» **TASK TO COMPLETE**: Return, word for word, the lines of the listing below from the one with "Task: Click the Berlijn city label on map" through the one with "The height and", and no other lines.

» **THE RECORDS**:
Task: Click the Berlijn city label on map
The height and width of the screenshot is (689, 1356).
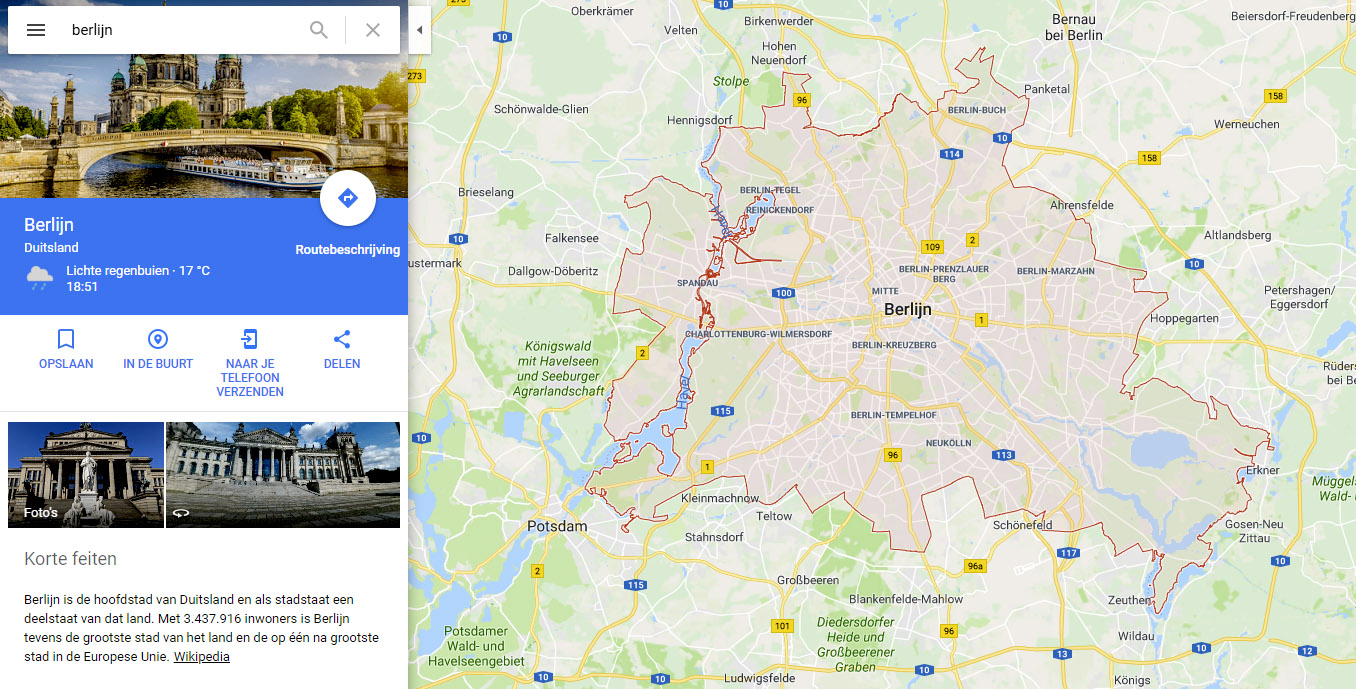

--

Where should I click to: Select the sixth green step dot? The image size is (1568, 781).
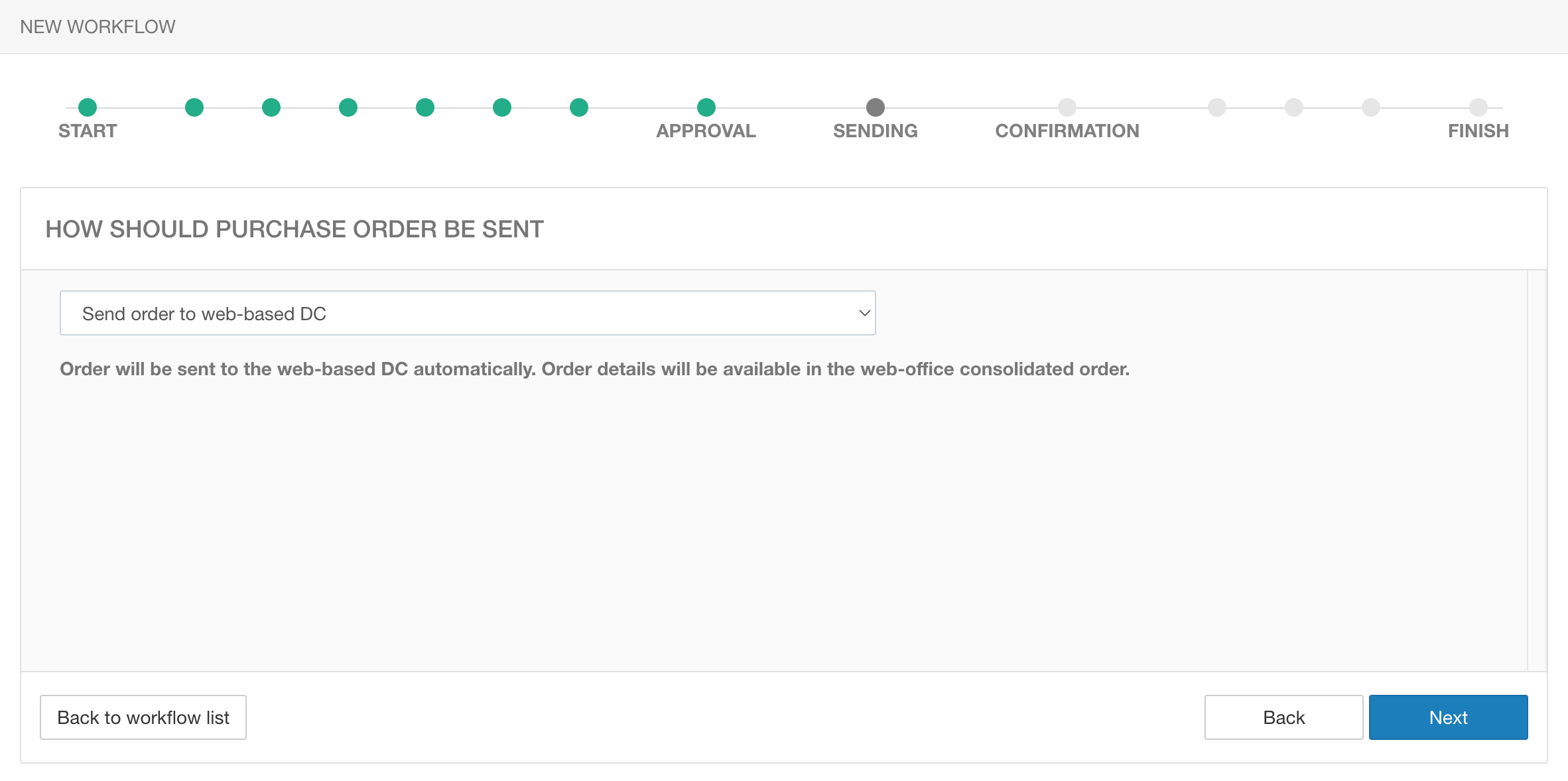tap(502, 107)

--

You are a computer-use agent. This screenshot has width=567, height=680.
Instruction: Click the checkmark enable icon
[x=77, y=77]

» **ANSWER BELOW**:
Task: Click the Berlijn city label on map
The height and width of the screenshot is (689, 1356).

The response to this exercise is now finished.